**Written problem 1**
Restate the part of the workload-driven evaluation notes between "- problem-constrained scaling" and "Work(p) x Time(1)", inclusive, replacing every "fixed" with "constant".

##### Article

Chapter 4: Worload-Driven Evaluation
---

- for parallem machines, should measure two performance
  characteristics (both are important):

	- absolute performance;
	- performance improvement due to parallelism;

- superlinear speedup can occur if the problem is "too big" for small
  number of processors; as the problem is divided into more
  subproblems, we have less page faults and cache misses, creating
  superlinear speedups;

- user-oriented scaling:

	- number of particles per process in Barnes-Hut;
	- number of rows of a matrix;

- resource-oriented scaling:

	- execution time;
	- total amount of memory;

- resource-oriented models:

	- problem-constrained scaling (PC);
	- time-constrained scaling (TC);
	- memory-constrained scaling (MC);

- PC scaling: problem size is kept fixed;

- TC scaling: time to complete execution is held fixed;

- MC scaling: amount of memory per process is fixed;

- speedup can always be calculated as:

		     Work(p) x Time(1)
	Speedup(p) = -------   -------
		     Work(1)   Time(p)

  then, for each scaling model we cross the terms that are kept fixed
  as the number of processors increases.  For example, for TC:

		     Work(p)
	Speedup(p) = -------
		     Work(1)

* as long as memory or cache capacity effects do not dominate, we
* should expect the lowest parallelism overhead and highest speedup
* under MC scaling and the next under TC scaling.  We should expect
* speedup to degrade quite quickly under PC scaling, at least once the
* overheads become signigicant relative to useful work.  Unless it is
* known that a particular scaling model is the right one for an
* application, or is particularly inappropriate, it is useful to
* evaluate a machine under all three scaling models;

- usual classes of microbenchmarks:

	- processing MB;
	- local memory MB;
	- I/O MB;
	- communication MB;
	- synchronization MB;

- workloads:

	- kernels;
	- complete applications;
	- multiprogrammed workloads;

- optimizations:
	
	- algorithmic;
	- data structuring;
	- data layout, distribution, and alignment;
	- orchestration of communication and synchronization;

- workloads should be chosen to represent a wide range of
  applications, behavioral patterns, and levels of optimization;

##########

**Written problem 2**
Copy out only the lines of the rows below between the lines holding "Task: Click the 12:15 time axis label" and "Action: [774, 246]", inclusive.

##### Dataset excerpts

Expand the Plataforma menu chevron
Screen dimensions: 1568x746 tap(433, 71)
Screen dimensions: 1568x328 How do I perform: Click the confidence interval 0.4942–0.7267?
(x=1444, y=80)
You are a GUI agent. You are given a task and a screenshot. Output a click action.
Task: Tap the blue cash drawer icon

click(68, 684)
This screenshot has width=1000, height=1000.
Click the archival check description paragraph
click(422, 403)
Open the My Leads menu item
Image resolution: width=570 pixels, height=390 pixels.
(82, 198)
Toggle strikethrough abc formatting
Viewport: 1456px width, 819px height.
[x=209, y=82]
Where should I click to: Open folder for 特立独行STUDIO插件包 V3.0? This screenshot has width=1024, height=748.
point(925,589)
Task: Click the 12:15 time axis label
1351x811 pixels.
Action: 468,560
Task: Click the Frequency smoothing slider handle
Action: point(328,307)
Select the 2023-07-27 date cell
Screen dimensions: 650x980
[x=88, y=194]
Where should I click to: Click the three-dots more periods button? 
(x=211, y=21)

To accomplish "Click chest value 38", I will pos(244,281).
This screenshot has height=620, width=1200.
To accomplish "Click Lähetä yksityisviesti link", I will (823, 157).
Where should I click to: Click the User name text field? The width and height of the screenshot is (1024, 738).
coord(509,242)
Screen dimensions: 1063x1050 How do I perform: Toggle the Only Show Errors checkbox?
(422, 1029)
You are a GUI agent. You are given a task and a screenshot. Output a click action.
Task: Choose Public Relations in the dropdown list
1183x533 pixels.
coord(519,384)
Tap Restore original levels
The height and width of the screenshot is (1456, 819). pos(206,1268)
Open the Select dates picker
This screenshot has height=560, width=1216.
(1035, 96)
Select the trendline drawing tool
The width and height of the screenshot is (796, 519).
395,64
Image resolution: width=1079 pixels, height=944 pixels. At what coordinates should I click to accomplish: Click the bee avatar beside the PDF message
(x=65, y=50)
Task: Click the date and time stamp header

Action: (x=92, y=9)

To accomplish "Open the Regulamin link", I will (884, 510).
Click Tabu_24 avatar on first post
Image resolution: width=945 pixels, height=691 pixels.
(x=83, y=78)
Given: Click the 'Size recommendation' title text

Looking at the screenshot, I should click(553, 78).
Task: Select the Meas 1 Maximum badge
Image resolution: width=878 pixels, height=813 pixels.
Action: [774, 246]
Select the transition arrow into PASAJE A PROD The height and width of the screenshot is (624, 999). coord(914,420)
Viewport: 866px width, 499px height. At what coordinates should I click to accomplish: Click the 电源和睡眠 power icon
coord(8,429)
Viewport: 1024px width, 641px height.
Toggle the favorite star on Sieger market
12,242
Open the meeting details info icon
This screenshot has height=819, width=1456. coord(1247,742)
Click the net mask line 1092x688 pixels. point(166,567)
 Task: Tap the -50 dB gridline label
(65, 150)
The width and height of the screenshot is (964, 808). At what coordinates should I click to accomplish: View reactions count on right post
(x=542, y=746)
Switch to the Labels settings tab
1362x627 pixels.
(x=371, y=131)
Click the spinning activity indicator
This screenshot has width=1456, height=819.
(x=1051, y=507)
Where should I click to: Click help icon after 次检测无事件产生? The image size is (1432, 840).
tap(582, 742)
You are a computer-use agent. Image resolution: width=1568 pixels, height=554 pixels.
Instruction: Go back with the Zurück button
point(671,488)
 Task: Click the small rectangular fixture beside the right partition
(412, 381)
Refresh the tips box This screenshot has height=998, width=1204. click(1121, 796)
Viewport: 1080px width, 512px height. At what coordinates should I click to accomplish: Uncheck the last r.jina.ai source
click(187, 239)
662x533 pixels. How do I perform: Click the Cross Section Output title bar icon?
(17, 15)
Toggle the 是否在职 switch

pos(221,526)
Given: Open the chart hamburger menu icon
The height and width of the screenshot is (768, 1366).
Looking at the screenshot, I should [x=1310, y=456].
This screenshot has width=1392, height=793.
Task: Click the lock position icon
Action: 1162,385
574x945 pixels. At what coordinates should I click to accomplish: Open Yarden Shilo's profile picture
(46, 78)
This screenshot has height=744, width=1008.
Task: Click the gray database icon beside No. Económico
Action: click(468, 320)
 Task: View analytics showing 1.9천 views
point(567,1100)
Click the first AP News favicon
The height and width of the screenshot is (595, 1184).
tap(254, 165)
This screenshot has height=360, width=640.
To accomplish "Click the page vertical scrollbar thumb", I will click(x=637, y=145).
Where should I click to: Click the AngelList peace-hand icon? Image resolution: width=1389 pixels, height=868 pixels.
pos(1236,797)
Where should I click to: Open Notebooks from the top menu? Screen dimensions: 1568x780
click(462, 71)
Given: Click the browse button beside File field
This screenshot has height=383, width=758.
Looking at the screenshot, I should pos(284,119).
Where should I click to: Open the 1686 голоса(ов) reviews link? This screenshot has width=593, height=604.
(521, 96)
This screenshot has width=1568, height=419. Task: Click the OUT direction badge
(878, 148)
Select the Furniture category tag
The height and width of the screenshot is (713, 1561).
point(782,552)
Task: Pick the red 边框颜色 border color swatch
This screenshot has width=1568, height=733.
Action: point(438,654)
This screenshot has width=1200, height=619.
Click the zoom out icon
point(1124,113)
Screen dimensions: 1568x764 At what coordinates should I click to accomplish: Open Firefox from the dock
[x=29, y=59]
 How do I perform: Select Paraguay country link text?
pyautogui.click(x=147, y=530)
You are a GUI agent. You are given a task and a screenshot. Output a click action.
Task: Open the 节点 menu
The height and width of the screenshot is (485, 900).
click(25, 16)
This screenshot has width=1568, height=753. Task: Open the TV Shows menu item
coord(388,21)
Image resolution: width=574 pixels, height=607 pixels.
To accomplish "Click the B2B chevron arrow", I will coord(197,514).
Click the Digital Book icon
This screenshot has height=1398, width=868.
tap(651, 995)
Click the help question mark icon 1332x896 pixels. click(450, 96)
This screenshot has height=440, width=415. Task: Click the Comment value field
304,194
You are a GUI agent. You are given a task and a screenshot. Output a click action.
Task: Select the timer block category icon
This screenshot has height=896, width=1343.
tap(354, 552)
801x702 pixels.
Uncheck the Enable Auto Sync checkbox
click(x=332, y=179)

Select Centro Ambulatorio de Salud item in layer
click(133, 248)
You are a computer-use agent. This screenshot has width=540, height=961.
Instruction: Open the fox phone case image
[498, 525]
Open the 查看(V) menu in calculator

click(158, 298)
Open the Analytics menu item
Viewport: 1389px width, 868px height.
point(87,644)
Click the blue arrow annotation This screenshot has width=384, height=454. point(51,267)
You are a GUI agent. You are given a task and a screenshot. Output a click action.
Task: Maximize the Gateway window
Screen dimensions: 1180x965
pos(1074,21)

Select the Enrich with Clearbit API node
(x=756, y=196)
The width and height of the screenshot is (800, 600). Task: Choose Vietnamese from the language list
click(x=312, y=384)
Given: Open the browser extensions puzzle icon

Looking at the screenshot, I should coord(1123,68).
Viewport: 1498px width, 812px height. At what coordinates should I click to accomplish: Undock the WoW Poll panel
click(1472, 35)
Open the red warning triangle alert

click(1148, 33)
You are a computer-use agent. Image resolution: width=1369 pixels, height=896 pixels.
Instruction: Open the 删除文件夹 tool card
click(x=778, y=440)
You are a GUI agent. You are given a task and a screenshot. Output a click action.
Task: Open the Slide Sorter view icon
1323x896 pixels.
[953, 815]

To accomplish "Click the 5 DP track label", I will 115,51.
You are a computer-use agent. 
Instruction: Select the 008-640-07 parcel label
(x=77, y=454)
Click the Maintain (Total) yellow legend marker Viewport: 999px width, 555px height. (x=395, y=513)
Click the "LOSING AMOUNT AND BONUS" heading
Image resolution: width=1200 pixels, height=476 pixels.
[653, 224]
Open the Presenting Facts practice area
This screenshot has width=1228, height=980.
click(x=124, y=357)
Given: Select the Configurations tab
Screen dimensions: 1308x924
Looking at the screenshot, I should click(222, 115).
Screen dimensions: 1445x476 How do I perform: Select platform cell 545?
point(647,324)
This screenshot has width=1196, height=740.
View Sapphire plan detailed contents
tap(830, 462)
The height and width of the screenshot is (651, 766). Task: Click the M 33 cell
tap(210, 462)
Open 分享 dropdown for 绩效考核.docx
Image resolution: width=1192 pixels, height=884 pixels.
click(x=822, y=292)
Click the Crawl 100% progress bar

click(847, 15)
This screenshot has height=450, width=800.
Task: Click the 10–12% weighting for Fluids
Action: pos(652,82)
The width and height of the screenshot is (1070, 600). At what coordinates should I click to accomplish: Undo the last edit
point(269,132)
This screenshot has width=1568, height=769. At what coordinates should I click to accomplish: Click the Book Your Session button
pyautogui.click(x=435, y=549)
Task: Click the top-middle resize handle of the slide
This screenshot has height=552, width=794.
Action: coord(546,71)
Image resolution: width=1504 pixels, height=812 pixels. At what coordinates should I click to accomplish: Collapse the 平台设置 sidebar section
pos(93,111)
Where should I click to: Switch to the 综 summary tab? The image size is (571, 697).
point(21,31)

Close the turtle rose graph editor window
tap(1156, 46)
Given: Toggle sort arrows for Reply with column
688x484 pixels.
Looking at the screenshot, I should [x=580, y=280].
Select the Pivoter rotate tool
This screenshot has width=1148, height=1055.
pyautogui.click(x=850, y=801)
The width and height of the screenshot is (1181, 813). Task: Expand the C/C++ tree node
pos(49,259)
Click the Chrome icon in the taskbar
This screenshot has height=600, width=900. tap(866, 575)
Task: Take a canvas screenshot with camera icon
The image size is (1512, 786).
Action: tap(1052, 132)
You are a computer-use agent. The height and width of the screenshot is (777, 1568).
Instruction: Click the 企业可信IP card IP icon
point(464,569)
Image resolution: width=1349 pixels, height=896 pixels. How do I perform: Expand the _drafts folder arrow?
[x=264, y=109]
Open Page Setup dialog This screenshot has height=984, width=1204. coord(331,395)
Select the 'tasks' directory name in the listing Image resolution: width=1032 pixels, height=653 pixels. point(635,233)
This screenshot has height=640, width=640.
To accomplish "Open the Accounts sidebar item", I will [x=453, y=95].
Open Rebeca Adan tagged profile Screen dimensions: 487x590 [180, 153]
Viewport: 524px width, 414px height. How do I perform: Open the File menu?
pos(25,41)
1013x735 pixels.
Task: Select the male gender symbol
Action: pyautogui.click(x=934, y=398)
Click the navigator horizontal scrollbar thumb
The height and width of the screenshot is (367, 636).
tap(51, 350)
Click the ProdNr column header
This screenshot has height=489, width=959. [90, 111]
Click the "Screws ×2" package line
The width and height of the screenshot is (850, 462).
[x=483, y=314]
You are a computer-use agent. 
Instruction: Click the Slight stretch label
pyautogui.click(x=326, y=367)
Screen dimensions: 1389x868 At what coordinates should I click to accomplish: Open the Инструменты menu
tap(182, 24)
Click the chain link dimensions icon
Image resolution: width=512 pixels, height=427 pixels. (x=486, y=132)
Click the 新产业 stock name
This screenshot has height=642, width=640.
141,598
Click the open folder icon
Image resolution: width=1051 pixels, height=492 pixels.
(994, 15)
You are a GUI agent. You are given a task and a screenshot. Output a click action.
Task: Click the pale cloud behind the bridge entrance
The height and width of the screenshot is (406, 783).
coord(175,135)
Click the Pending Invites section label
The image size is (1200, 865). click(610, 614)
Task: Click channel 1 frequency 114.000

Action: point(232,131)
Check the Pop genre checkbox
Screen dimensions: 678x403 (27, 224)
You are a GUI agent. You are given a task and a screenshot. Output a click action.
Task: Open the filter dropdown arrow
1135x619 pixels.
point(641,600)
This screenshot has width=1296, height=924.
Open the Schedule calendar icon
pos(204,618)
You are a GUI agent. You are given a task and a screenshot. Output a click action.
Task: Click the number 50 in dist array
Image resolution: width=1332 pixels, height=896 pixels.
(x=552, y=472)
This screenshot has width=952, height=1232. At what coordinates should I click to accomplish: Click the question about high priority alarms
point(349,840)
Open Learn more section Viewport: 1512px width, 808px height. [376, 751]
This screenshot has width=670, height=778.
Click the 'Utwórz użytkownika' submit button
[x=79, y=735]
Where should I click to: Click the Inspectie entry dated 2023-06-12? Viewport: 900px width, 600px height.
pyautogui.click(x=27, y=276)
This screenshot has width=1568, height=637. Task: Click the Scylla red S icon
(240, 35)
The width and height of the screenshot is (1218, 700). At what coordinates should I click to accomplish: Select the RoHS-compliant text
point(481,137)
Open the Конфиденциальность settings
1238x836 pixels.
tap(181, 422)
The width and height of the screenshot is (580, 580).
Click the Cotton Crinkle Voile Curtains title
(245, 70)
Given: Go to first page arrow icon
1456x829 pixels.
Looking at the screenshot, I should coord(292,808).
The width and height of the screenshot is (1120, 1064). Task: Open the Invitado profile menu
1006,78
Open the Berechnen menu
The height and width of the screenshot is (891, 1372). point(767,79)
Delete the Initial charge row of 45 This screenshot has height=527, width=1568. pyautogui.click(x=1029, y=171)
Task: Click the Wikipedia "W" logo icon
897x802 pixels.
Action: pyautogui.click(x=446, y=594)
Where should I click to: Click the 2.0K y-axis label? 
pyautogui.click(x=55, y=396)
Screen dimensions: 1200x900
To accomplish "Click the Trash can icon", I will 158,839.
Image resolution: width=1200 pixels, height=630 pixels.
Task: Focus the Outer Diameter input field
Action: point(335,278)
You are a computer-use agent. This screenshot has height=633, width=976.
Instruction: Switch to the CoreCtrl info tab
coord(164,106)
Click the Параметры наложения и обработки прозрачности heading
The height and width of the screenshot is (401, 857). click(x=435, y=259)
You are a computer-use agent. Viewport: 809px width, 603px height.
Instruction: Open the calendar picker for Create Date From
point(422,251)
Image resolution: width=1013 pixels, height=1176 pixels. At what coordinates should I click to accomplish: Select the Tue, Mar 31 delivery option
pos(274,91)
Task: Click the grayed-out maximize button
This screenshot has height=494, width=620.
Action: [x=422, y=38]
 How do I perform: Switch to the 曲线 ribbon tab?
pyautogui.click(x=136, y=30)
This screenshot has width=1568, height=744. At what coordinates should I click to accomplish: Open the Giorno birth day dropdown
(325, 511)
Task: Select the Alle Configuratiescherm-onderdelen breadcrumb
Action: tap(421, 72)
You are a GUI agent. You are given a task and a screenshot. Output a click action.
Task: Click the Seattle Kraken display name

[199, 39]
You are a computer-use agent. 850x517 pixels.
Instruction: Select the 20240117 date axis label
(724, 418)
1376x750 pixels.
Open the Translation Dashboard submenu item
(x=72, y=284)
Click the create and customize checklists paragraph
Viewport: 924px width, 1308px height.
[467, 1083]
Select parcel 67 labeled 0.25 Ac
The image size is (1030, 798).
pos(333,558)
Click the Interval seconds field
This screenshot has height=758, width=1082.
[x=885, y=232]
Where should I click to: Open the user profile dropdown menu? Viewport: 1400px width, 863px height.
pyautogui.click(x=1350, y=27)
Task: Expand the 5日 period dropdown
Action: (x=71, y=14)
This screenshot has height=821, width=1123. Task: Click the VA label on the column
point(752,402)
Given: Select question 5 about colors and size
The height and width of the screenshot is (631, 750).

##########

**Output 1**
- problem-constrained scaling (PC);
	- time-constrained scaling (TC);
	- memory-constrained scaling (MC);

- PC scaling: problem size is kept constant;

- TC scaling: time to complete execution is held constant;

- MC scaling: amount of memory per process is constant;

- speedup can always be calculated as:

		     Work(p) x Time(1)

**Output 2**
Task: Click the 12:15 time axis label
1351x811 pixels.
Action: 468,560
Task: Click the Frequency smoothing slider handle
Action: point(328,307)
Select the 2023-07-27 date cell
Screen dimensions: 650x980
[x=88, y=194]
Where should I click to: Click the three-dots more periods button? 
(x=211, y=21)

To accomplish "Click chest value 38", I will pos(244,281).
This screenshot has height=620, width=1200.
To accomplish "Click Lähetä yksityisviesti link", I will (823, 157).
Where should I click to: Click the User name text field? The width and height of the screenshot is (1024, 738).
coord(509,242)
Screen dimensions: 1063x1050 How do I perform: Toggle the Only Show Errors checkbox?
(422, 1029)
You are a GUI agent. You are given a task and a screenshot. Output a click action.
Task: Choose Public Relations in the dropdown list
1183x533 pixels.
coord(519,384)
Tap Restore original levels
The height and width of the screenshot is (1456, 819). pos(206,1268)
Open the Select dates picker
This screenshot has height=560, width=1216.
(1035, 96)
Select the trendline drawing tool
The width and height of the screenshot is (796, 519).
395,64
Image resolution: width=1079 pixels, height=944 pixels. At what coordinates should I click to accomplish: Click the bee avatar beside the PDF message
(x=65, y=50)
Task: Click the date and time stamp header

Action: (x=92, y=9)

To accomplish "Open the Regulamin link", I will (884, 510).
Click Tabu_24 avatar on first post
Image resolution: width=945 pixels, height=691 pixels.
(x=83, y=78)
Given: Click the 'Size recommendation' title text

Looking at the screenshot, I should click(553, 78).
Task: Select the Meas 1 Maximum badge
Image resolution: width=878 pixels, height=813 pixels.
Action: [774, 246]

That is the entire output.